Le SGV Cognac s’était engagé à donner une réponse aux Pouvoirs publics fin juillet sur la position de la viticulture en matière de QNV. Voilà qui est fait, sachant que ni la viticulture ni le négoce n’ont de pouvoir décisionnaire sur le sujet.

Rendement agronomique Arc-Boutée sur les 120

Signature d’une pétition, mobilisation des politiques, menace de manifestation… La profession viticole enclenche la vitesse supérieure pour sauver le rendement agronomique à 120 hl/ha pour la campagne 2002-2003.

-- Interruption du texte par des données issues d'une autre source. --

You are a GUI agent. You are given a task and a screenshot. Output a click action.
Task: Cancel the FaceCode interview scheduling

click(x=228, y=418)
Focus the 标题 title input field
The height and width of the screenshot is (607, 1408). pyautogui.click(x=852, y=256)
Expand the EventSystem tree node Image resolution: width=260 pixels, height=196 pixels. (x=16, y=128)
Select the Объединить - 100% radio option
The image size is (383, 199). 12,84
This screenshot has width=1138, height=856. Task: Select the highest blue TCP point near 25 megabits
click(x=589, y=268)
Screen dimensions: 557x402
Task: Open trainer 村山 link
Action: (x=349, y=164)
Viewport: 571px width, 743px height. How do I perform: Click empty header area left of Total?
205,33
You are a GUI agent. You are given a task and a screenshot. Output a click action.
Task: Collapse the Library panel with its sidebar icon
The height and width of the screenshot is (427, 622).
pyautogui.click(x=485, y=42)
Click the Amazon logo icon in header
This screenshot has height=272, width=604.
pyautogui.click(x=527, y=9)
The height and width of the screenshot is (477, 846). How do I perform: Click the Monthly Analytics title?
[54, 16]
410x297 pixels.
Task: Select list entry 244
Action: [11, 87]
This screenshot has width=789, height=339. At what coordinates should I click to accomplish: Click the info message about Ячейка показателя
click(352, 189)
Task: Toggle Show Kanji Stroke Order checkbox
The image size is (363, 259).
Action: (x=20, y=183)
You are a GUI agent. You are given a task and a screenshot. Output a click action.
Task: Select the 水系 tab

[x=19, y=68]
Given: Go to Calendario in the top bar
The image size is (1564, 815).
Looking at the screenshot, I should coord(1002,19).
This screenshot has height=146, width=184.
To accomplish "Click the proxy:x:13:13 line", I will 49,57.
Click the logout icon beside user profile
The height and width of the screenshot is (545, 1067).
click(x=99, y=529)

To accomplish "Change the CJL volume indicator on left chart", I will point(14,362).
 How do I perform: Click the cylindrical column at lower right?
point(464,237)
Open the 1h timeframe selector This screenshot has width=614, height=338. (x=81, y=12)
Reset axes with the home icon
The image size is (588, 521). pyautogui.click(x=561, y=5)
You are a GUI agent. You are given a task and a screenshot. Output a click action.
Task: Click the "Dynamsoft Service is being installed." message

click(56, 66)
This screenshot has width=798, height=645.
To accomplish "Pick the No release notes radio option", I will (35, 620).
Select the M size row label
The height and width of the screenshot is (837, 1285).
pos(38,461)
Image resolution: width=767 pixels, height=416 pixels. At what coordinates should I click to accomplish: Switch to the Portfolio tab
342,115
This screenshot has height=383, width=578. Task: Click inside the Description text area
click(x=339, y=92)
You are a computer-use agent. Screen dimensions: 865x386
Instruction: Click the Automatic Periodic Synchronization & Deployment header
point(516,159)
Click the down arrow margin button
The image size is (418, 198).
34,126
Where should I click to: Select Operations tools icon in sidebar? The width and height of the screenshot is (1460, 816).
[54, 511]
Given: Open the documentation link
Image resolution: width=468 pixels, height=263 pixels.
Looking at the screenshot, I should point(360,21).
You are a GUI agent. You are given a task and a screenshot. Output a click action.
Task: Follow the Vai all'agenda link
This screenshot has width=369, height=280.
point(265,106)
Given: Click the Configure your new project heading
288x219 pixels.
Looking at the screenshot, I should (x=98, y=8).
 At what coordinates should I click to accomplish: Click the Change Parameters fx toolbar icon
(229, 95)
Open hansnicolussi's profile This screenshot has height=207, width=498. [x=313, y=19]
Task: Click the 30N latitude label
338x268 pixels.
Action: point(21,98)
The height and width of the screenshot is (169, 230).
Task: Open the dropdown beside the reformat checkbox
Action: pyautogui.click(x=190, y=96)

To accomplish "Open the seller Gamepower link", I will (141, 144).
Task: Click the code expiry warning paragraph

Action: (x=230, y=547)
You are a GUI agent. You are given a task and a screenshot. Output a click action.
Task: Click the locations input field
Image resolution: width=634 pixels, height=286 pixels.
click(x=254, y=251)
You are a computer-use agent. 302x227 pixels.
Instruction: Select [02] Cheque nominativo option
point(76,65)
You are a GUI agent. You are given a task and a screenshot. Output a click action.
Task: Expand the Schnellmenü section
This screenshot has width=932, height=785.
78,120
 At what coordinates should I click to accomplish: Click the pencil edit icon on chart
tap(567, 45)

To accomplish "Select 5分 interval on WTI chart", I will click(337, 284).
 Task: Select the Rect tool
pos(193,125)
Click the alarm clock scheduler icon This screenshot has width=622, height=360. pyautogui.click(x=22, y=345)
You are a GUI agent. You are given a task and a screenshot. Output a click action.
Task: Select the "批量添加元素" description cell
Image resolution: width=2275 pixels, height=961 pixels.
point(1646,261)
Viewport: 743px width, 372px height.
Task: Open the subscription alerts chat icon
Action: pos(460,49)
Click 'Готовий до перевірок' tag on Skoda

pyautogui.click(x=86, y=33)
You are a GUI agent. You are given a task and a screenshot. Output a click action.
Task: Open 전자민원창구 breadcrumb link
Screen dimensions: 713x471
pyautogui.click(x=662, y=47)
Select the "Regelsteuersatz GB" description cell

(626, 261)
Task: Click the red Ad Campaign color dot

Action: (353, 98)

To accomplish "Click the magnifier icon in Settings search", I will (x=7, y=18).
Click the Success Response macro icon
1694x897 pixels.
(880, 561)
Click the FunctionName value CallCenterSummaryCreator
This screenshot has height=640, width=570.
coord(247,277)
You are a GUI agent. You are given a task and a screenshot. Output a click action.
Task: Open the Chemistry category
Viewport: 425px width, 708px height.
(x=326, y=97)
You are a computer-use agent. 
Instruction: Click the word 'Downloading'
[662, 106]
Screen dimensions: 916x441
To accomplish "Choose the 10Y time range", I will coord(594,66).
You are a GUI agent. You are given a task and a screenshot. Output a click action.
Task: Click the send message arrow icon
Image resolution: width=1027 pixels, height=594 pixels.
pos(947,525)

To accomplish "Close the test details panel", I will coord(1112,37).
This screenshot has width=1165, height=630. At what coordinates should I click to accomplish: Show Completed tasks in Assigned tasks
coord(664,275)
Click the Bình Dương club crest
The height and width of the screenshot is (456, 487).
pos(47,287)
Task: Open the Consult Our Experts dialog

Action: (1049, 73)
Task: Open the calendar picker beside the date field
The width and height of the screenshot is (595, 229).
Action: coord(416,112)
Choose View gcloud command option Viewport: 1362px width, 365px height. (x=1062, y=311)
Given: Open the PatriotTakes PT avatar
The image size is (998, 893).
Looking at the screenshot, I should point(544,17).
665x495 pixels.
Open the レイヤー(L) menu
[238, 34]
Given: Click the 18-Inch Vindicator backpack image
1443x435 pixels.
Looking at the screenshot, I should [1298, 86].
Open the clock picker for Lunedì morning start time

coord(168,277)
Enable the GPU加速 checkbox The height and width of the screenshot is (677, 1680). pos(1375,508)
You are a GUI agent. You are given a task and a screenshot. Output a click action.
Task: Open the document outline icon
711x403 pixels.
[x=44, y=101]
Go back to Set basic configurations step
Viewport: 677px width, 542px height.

« Vital », c’est le terme qui revient le plus souvent. La région considère le rendement agronomique à 120 hl, sans changement par rapport à l’an passé, comme incontournable. Non seulement pour des raisons évidentes de trésorerie mais aussi à des fins qualitatives. Aussi bien le Cognac que les jus de raisin ou les vins de base mousseux réclament des vins acides et de faible degré. Pourquoi pas 110 et du non-vin par-dessus ? « Parce que la réglementation l’interdit. On ne peut pas faire de non-vin sur du non-vin et ce serait le cas chez celui qui produirait ses 6 de pur. Entre 6 et 110, il ferait déjà du non-vin. » Pourquoi pas 130 ? « Parce que ce n’est pas sérieux et que les 120 seront déjà assez difficiles à décrocher. » Tous les opérateurs régionaux – viticulteurs, négociants mais aussi élaborateurs de jus de raisin, de vins de base mousseux, courtiers – ont été invités à signer une pétition. Les politiques sont rencontrés dans la foulée et une mobilisation syndicale n’est pas exclue à la mi-septembre. La QNV vin de table est annoncée, elle, sans changement, à 105 hl/ha.

La viticulture avait demandé à l’Etat de revoir sa copie sur l’indemnisation de l’arrachage. L’arrachage dans le cadre du CTE ne devait pas être le seul recours. Voilà qui est en bonne voie. Les Pouvoirs publics, dans le cadre d’un co-financement avec la Région et les professionnels, pourraient déclencher une aide complémentaire à l’arrachage définitif pour les plus de 55 ans, à guichet ouvert, à hauteur d’un contingent de 5 000 ha.

Antony Zonta a été chargé par le ministère de l’Agriculture de réfléchir à la faisabilité d’un passage de la double fin à l’affectation de surface, peut-être en 2003 mais de manière plus complète en 2006, après disparition de la QNV d’exploitation. Il a annoncé qu’il rendrait ses premières conclusions à la mi-septembre, en avance sur le programme.